Repeat all of the data word for word so that only the pictures are missing from the copy.
(RECORDS TO USE begins)
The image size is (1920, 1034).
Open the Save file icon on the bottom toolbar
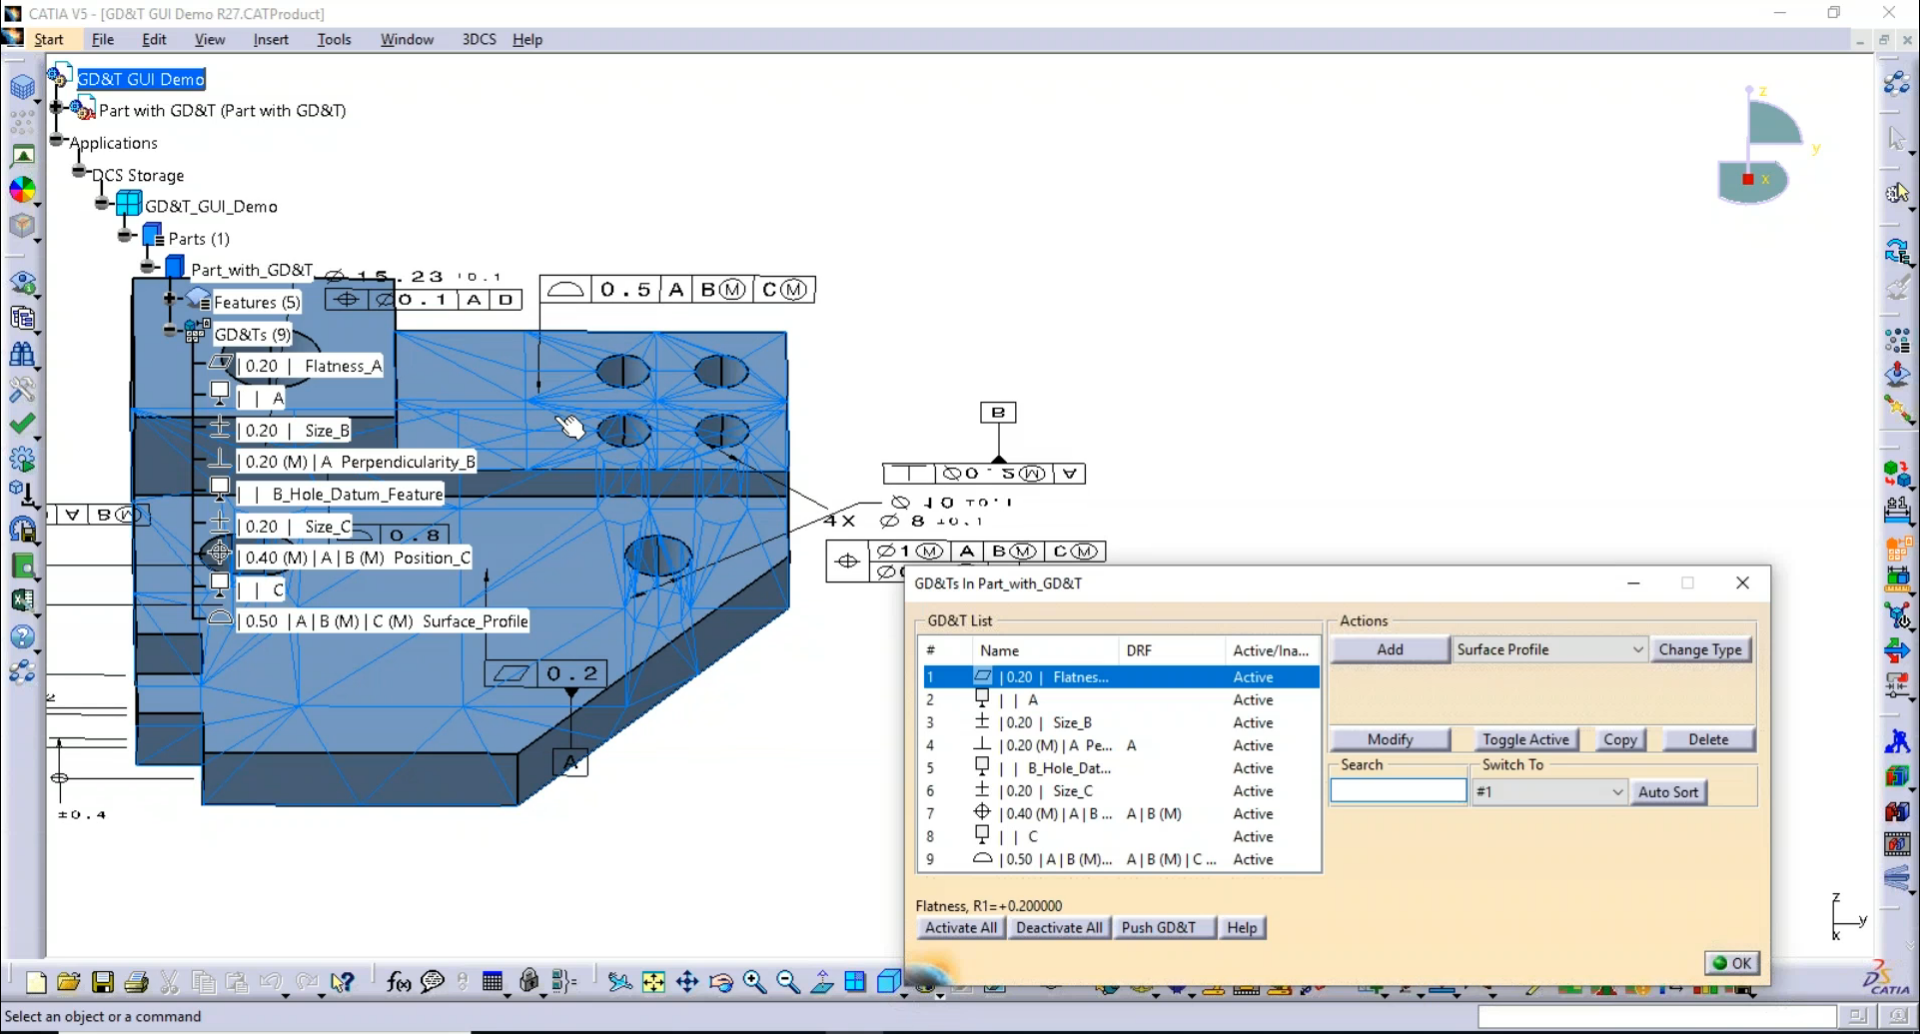pyautogui.click(x=103, y=983)
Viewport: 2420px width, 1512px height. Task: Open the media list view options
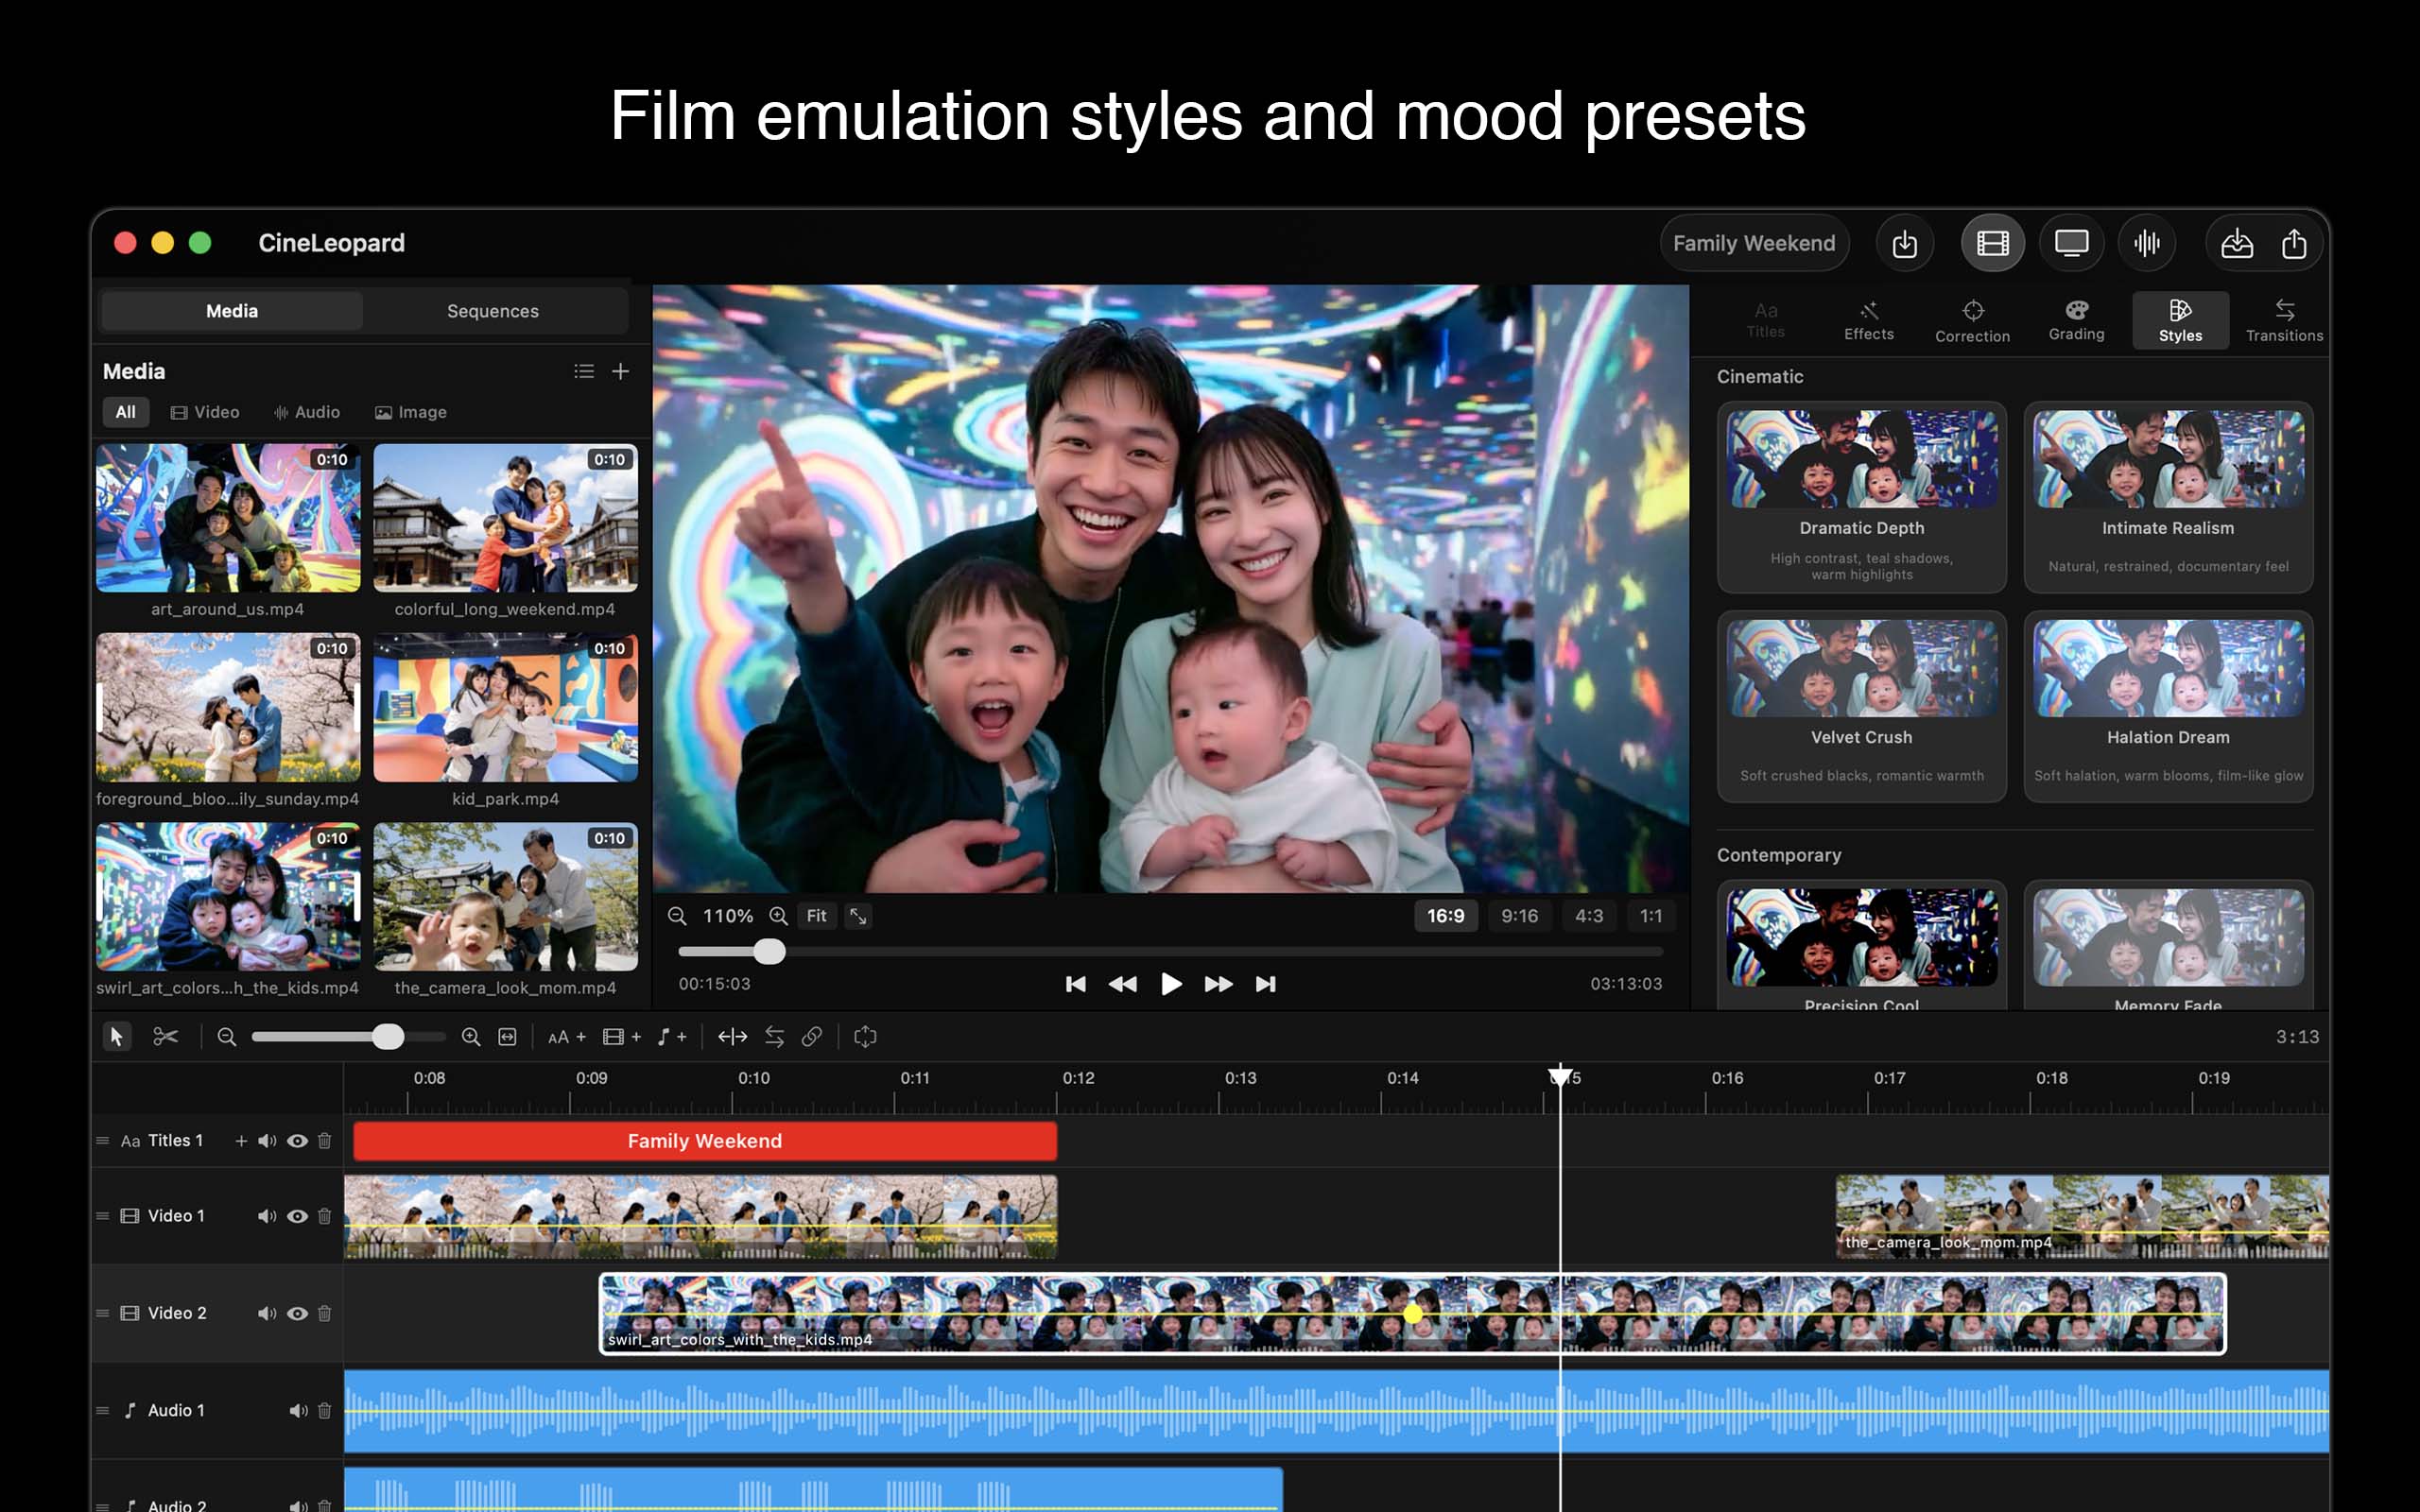pyautogui.click(x=584, y=371)
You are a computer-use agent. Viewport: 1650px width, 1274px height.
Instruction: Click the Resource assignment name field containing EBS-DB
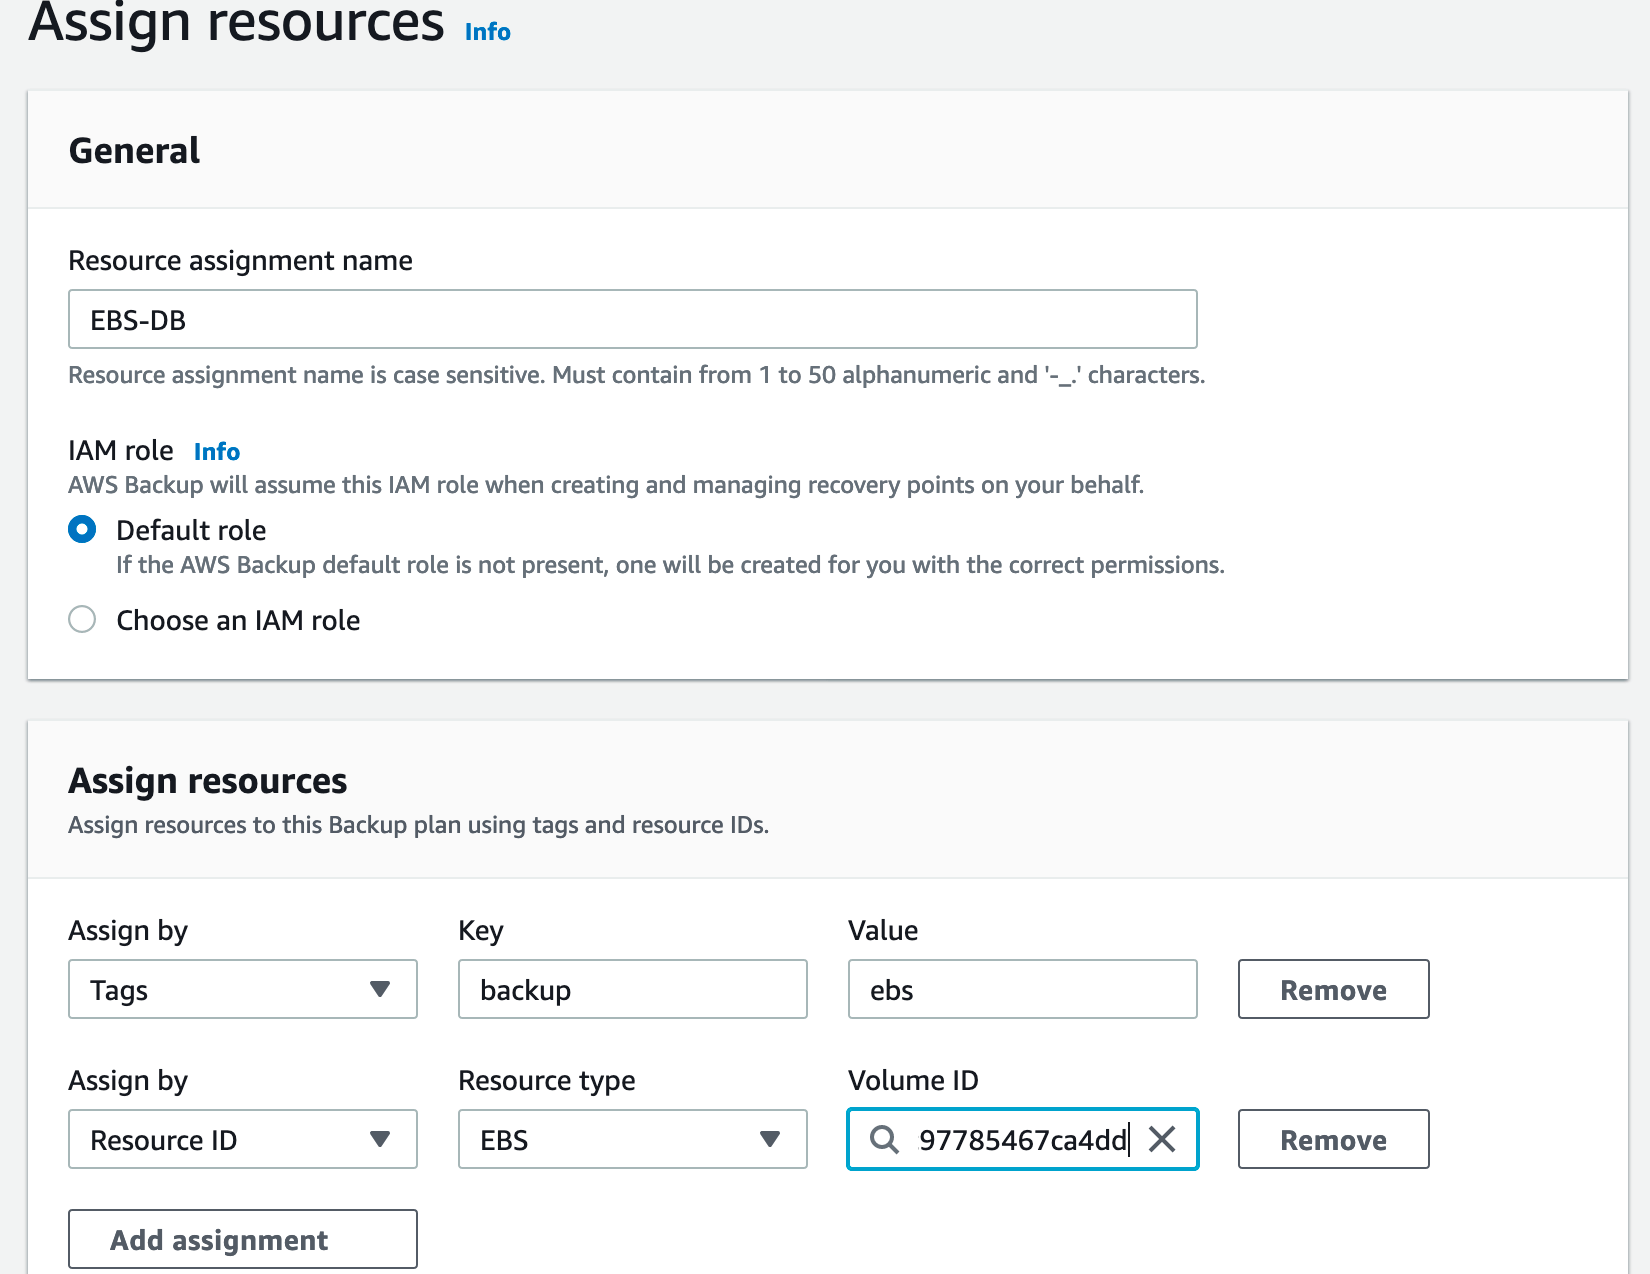[632, 319]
(RECORDS TO USE ends)
» **RESPONSE TO THE TASK**
The image size is (1920, 1034).
Open the Save file icon on the bottom toolbar
pyautogui.click(x=103, y=983)
Viewport: 2420px width, 1512px height. Task: Open the media list view options
pyautogui.click(x=584, y=371)
You are a computer-use agent. Viewport: 1650px width, 1274px height.
Instruction: Click the Resource assignment name field containing EBS-DB
[632, 319]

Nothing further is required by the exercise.